Screenshot grounding data
***
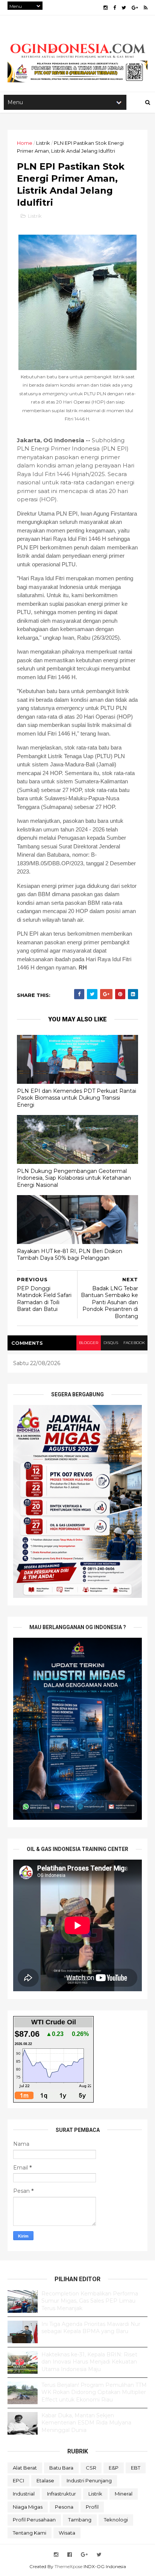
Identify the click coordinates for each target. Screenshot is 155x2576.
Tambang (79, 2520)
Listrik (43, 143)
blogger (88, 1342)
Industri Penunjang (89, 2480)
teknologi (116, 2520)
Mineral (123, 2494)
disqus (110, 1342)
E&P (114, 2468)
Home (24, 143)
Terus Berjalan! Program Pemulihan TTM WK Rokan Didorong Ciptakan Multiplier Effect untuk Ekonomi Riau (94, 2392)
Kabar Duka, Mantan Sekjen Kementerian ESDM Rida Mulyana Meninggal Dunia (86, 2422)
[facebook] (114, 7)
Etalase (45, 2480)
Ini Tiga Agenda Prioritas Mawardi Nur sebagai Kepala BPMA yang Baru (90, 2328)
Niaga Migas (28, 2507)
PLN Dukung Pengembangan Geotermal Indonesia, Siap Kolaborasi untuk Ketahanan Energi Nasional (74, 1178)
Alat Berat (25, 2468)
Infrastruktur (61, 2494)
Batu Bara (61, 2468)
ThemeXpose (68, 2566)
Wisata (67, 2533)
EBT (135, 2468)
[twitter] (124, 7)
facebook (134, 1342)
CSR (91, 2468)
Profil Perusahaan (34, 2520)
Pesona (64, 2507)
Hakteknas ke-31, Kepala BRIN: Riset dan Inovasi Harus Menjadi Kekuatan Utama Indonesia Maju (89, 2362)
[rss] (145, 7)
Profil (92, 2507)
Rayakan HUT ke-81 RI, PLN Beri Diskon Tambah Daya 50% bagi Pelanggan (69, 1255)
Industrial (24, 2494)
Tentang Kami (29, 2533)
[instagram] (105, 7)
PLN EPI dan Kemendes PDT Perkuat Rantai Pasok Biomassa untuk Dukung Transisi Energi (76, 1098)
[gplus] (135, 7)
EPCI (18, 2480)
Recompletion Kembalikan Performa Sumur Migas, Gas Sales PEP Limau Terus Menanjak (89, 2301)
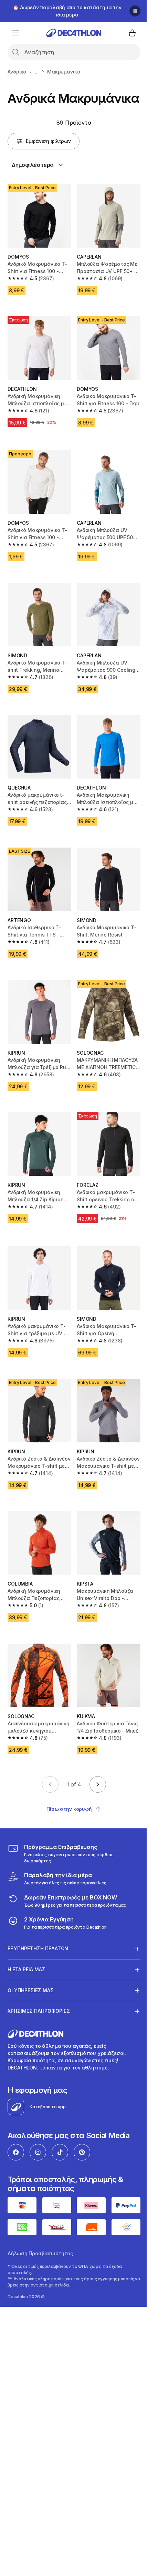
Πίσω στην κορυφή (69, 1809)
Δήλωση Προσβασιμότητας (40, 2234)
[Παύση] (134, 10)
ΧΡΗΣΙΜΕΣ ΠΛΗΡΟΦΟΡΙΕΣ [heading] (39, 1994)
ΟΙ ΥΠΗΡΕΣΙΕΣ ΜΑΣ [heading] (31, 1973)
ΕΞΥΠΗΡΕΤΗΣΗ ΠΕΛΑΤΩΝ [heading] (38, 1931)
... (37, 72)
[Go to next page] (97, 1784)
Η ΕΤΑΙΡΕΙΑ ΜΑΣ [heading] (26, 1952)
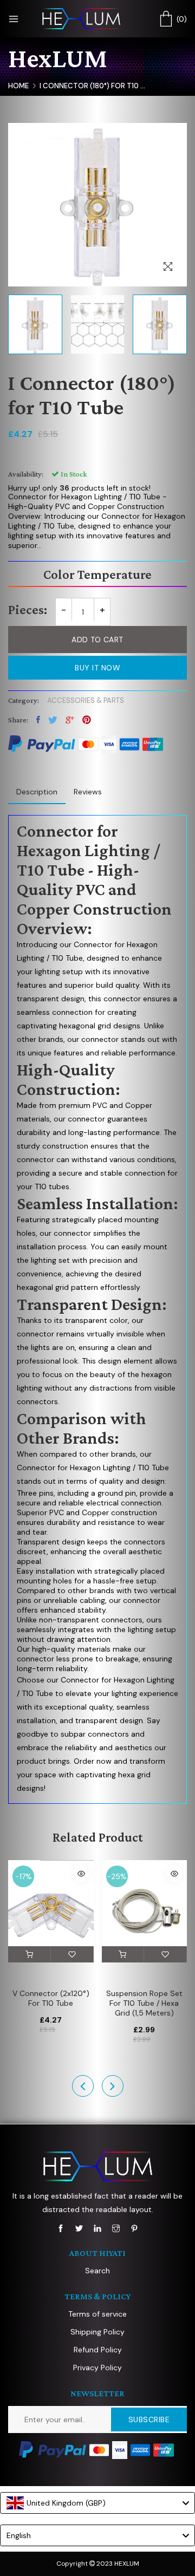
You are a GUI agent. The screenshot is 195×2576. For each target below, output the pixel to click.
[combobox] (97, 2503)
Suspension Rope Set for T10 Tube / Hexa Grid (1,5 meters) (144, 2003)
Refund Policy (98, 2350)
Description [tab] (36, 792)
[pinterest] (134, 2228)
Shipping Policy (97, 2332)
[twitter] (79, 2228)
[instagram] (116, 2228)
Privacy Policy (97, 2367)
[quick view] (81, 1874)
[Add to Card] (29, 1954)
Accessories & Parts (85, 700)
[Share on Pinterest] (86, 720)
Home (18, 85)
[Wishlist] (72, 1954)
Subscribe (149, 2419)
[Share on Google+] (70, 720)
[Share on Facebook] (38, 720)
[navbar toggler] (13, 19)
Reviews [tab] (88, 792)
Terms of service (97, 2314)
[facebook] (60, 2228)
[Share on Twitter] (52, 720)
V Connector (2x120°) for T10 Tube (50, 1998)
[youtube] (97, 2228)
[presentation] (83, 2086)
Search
***
▸ **ACTIVITY**: Here the job is to copy the stretch of records from the line containing "PLN EPI dan" through the line containing "ΧΡΗΣΙΜΕΣ ΠΛΗΡΟΦΟΡΙΕΣ [heading] (39, 1994)", word for word. Leave every picture out.

▸ **RESULT FOR THIS TASK**:
PLN EPI dan Kemendes PDT Perkuat Rantai Pasok Biomassa untuk Dukung Transisi Energi (76, 1098)
[gplus] (135, 7)
EPCI (18, 2480)
Recompletion Kembalikan Performa Sumur Migas, Gas Sales PEP Limau Terus Menanjak (89, 2301)
Πίσω στην κορυφή (69, 1809)
Δήλωση Προσβασιμότητας (40, 2234)
[Παύση] (134, 10)
ΧΡΗΣΙΜΕΣ ΠΛΗΡΟΦΟΡΙΕΣ [heading] (39, 1994)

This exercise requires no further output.